10) You remember 8 million
attending the “never again” Tamogotchi peace march. You remember the relief, the joy, the pain, the songs, the floral tributes and the burying of the dead.
11) You remember that time period after Mike Tyson was convicted of rape but before we all decided
that that's fine now and cast him in a hilarious and charming buddy
movie.
12) You remember the great
trading card crash when the value of Pokeman cards plummeted and
people were pushing around wheelbarrows full of football stickers just
to buy a pint of milk.
13) You remember watching
Jumanji and asking your dad to buy you the board game but he told you
it didn't exist and all the grown ups around the table laughed ha
fucking ha.
14) Slap Bracelets were all
the rage. Slap Scarves, Hats and Shorts didn't catch on. Slap Hijabs were a public relations disaster
15) The only books
you liked were Goosebumps. Now as an adult you have a deep seated
hatred of reading and like Big Fat Gypsy Wedding and Frank Turner instead.

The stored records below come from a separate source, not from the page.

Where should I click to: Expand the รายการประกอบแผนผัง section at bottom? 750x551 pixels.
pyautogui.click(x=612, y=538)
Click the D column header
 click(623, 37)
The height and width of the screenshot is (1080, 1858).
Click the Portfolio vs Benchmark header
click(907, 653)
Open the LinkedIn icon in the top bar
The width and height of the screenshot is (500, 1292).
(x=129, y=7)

16) You remember Round The Twist, a searing and unsettling portrait of mental illness set in
a lighthouse for some kooky reason
17) You remember when it was
actually worth getting up early on a Saturday because you were a
child and life seemed full of excitement and possibility, not a dirge
of tedium and pain.
18) Because technology
wasn't as good then no-one was even slightly materialistic and everyone was happy
with all their toys. If you look at kids today they're always looting
ipads in Tottenham, in OUR day we were happy with whatever we had!
19) If you didn't have a Nokia 32.10 you were NO-ONE and you could fuck off mate.

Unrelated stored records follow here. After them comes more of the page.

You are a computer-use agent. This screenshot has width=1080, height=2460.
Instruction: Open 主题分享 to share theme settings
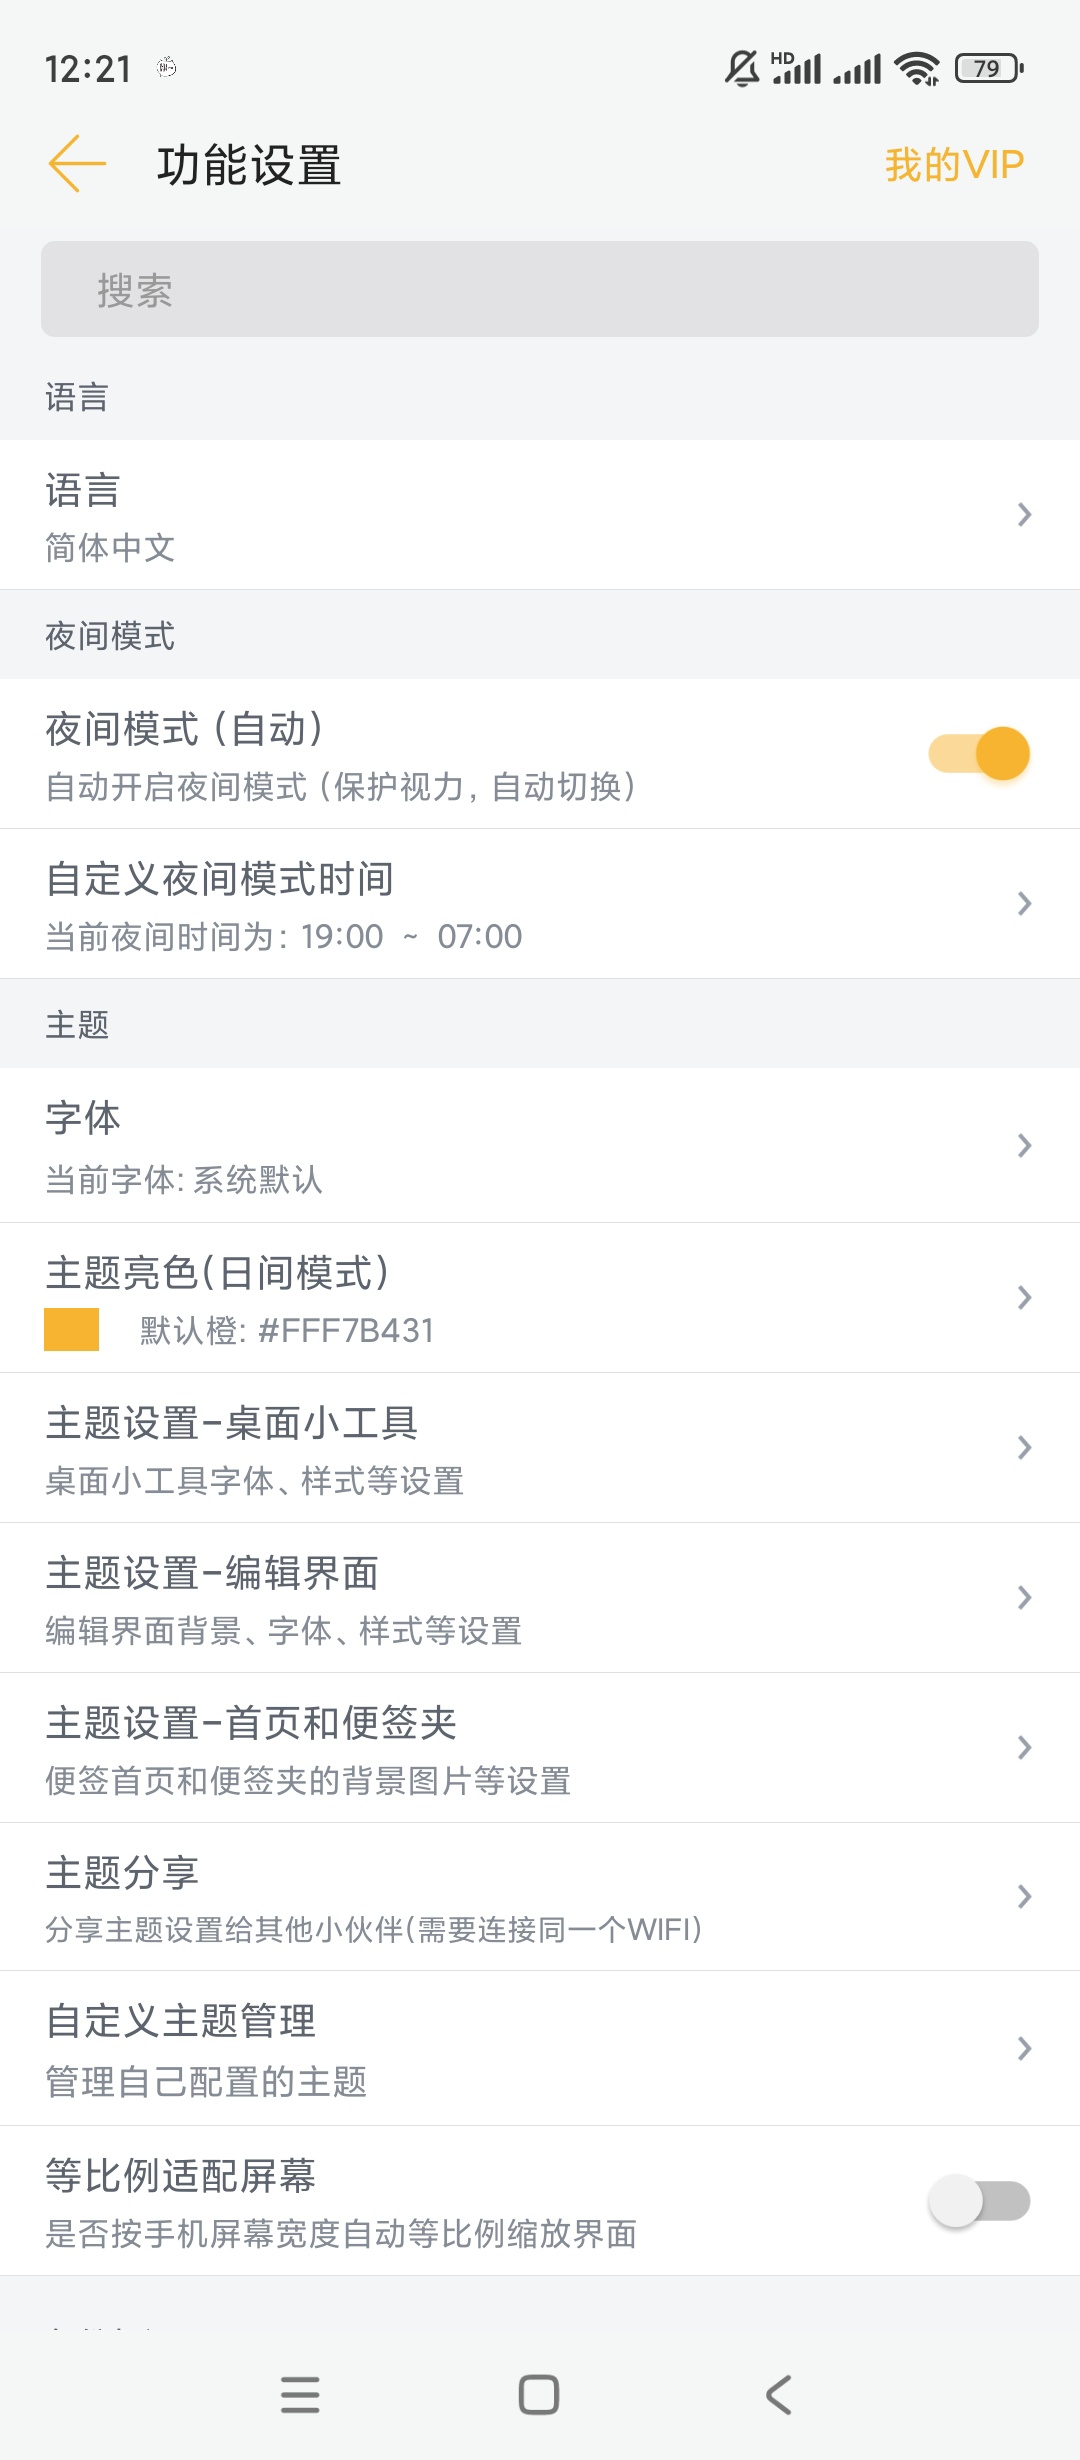pyautogui.click(x=540, y=1897)
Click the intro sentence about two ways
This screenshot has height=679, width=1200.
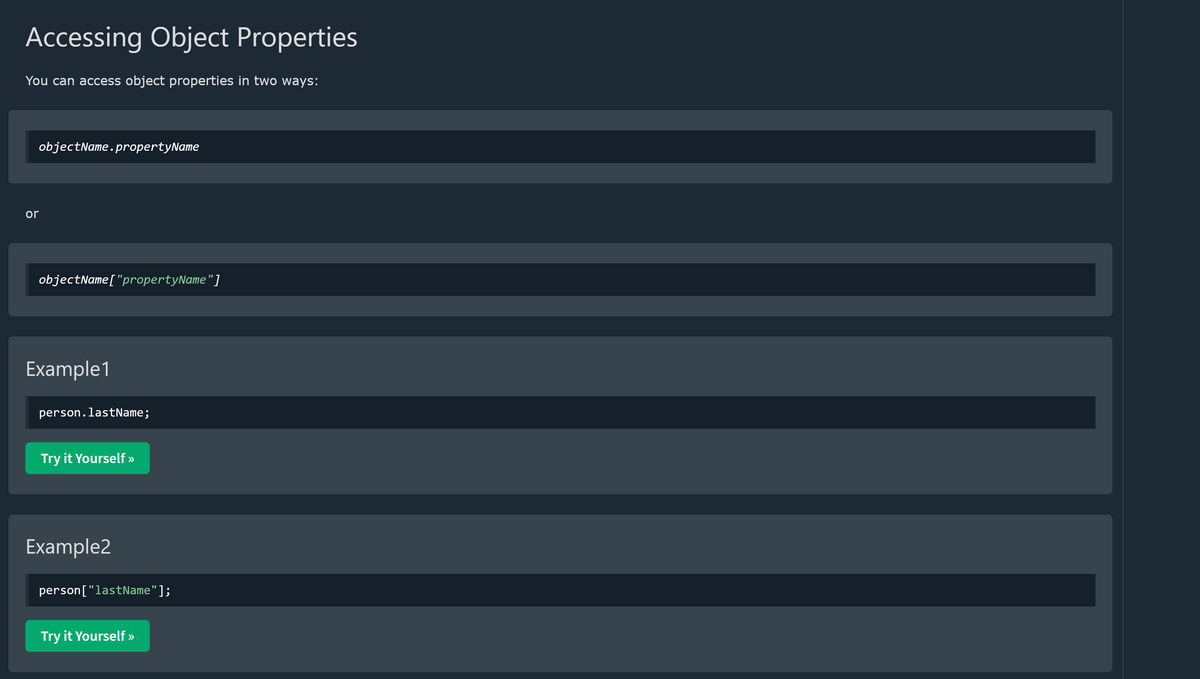[172, 80]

20) George Martin IS the sixth Backstreet Boy.
21) You remember a time
before Blogs! The equivalent of a Blog was a Dairylea Lunchable!
Podcasts were two cups on a string.
22) Your favourite Disney
Princess was Princess Diana.
23) Freddos cost less than
they do now! Everything cost less. It was the past.
24) You know the Spice Girls were a girl group. If you said "Spice Girls" to kids today they'd probably think of a Hareem of ethnic porn stars or some kind of set of cumin figurines probably!
25) You read through endless lists about the 90's and say "oh yeah I do remember that."